17/11/2022
Elisandra Galvão (VPPCB/Fiocruz)
As restrições colocadas à distribuição de material biológico pela legislação de países como Índia, África do Sul e Brasil excluem linhagens para servir como linhagem tipo, ou seja, material para a validação ou publicação válida de nomes de espécies de bactérias. Este problema é o tema central do artigo How legislations affect new taxonomic descriptions (Como as legislações afetam as novas descrições taxonômicas, em tradução livre), publicado em novembro na revista científica Trends in Microbiology. A discussão desse problema vai além da questão da taxonomia de procariotos e é relevante também para outras áreas da pesquisa biológica.
Com participação de pesquisadora do Biobanco Covid-19 da Fiocruz, o artigo cita como principal exemplo das dificuldades enfrentadas por pesquisadores um caso de 2020, envolvendo o International Journal of Systematic and Evolutionary Microbiology (IJSEM). Na época, a publicação informou a seus autores que não aceitaria mais comprovação de depósito de linhagens tipo provenientes de países como Índia, África do Sul, Brasil, ou da Coleção Microbiana Polar e Alpina, da Coréia do Sul. Isso ocorreu devido a requerimentos do Código Internacional de Nomenclatura de Procariotos (INCP, na sigla em inglês).
A decisão da IJSEM está relacionada, principalmente, às exigências colocadas pelas respectivas legislações do Brasil, Índia e África do Sul quanto ao compartilhamento de material biológico. Os autores apresentam ainda uma síntese dessas legislações destacando os requerimentos que envolvem o acesso a recursos genéticos e reforçam, como parte da solução, um maior diálogo entre comunidade científica, taxonomistas e coleções de cultura com as instâncias do governo.
"Em instituições brasileiras, incluindo a Fiocruz, o impacto já vem sendo sentido nos últimos anos com o impedimento da validação de novas espécies de bactérias de origem brasileira. Este empecilho causa grande prejuízo para o conhecimento da diversidade microbiana, assim como para pesquisa e desenvolvimento tecnológico e, consequentemente, para a bioeconomia", comentou a pesquisadora da Fiocruz, Manuela da Silva, que participante do artigo. "Além disto, considerando que as comprovações de depósito fornecidas pelas coleções de culturas brasileiras não são aceitas para a validação de novas espécies, os depósitos de linhagens de fora do Brasil foram reduzidos".

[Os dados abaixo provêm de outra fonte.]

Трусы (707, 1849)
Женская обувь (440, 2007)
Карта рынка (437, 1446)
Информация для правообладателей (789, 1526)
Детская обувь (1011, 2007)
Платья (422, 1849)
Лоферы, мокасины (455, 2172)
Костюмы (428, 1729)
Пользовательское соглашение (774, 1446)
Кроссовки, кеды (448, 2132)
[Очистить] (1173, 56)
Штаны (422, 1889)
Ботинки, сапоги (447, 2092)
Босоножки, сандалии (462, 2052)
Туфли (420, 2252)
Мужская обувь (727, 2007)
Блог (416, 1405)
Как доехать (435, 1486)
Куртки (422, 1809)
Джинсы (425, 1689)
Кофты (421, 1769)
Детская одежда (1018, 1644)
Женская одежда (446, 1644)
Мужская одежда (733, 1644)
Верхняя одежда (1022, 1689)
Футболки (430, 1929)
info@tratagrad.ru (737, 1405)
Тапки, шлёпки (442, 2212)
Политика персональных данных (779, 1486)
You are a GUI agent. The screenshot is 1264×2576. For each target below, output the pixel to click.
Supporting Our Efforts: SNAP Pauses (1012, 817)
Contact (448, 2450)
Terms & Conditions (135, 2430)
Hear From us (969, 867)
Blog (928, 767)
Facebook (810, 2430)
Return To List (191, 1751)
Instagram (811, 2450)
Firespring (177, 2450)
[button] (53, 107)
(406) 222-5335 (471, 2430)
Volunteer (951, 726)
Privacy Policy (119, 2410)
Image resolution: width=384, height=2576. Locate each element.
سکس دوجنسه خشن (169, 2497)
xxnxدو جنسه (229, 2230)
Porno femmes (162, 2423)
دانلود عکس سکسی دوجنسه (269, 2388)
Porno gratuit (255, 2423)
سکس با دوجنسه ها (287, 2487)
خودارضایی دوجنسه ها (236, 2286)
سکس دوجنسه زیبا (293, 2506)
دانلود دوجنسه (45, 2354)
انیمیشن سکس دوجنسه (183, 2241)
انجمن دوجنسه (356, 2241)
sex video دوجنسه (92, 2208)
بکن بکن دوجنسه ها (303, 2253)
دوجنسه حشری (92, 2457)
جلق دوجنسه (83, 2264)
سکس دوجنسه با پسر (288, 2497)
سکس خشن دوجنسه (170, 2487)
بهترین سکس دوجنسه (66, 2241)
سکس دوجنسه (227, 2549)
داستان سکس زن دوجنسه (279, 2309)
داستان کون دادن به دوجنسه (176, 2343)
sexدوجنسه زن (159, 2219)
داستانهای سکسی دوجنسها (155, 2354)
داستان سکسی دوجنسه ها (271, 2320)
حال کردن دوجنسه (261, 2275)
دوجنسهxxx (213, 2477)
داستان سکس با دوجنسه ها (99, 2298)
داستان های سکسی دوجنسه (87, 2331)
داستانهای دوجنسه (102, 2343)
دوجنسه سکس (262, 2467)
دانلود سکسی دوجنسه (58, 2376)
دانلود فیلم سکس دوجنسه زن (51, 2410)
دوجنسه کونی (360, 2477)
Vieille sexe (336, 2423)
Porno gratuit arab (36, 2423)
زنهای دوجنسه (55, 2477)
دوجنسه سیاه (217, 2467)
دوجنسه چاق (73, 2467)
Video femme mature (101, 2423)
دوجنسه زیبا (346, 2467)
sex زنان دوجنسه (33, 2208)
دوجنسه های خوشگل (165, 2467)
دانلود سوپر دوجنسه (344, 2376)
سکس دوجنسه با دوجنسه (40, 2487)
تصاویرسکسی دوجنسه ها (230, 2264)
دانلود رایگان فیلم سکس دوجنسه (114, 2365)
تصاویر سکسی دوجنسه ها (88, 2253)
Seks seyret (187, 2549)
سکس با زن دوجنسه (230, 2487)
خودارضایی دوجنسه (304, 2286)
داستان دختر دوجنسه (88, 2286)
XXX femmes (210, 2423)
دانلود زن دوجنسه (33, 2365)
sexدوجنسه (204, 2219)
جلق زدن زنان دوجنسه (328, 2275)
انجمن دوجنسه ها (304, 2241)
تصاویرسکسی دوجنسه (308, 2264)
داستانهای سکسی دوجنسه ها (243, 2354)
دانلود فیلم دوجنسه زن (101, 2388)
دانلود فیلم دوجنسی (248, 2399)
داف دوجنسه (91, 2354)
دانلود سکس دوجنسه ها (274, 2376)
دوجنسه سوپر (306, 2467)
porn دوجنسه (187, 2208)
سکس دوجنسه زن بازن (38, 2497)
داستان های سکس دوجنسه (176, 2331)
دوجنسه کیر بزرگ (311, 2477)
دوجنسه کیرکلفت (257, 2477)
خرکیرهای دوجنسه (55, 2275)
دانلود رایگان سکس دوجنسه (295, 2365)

O artigo é assinado por Manuela da Silva (Biobanco Covid-19 da Fiocruz), Philippe Desmeth (Escritório Belga de Política Científica), Stephanus N. Venter (Departamento de Bioquímica, Genética e Microbiologia e Instituto de Biotecnologia Florestal e Agrícola da Universidade de Pretória – África do Sul), Yogesh Shouche (Centro Nacional de Recursos Microbianos, Centro Nacional de Ciência Celular – Índia) e Andrey Youkov (Instituto Leibniz DSMZ – Coleção Alemã de Microorganismos e Culturas de Células), e pode ser acessado integralmente no site da Trends in Microbiology.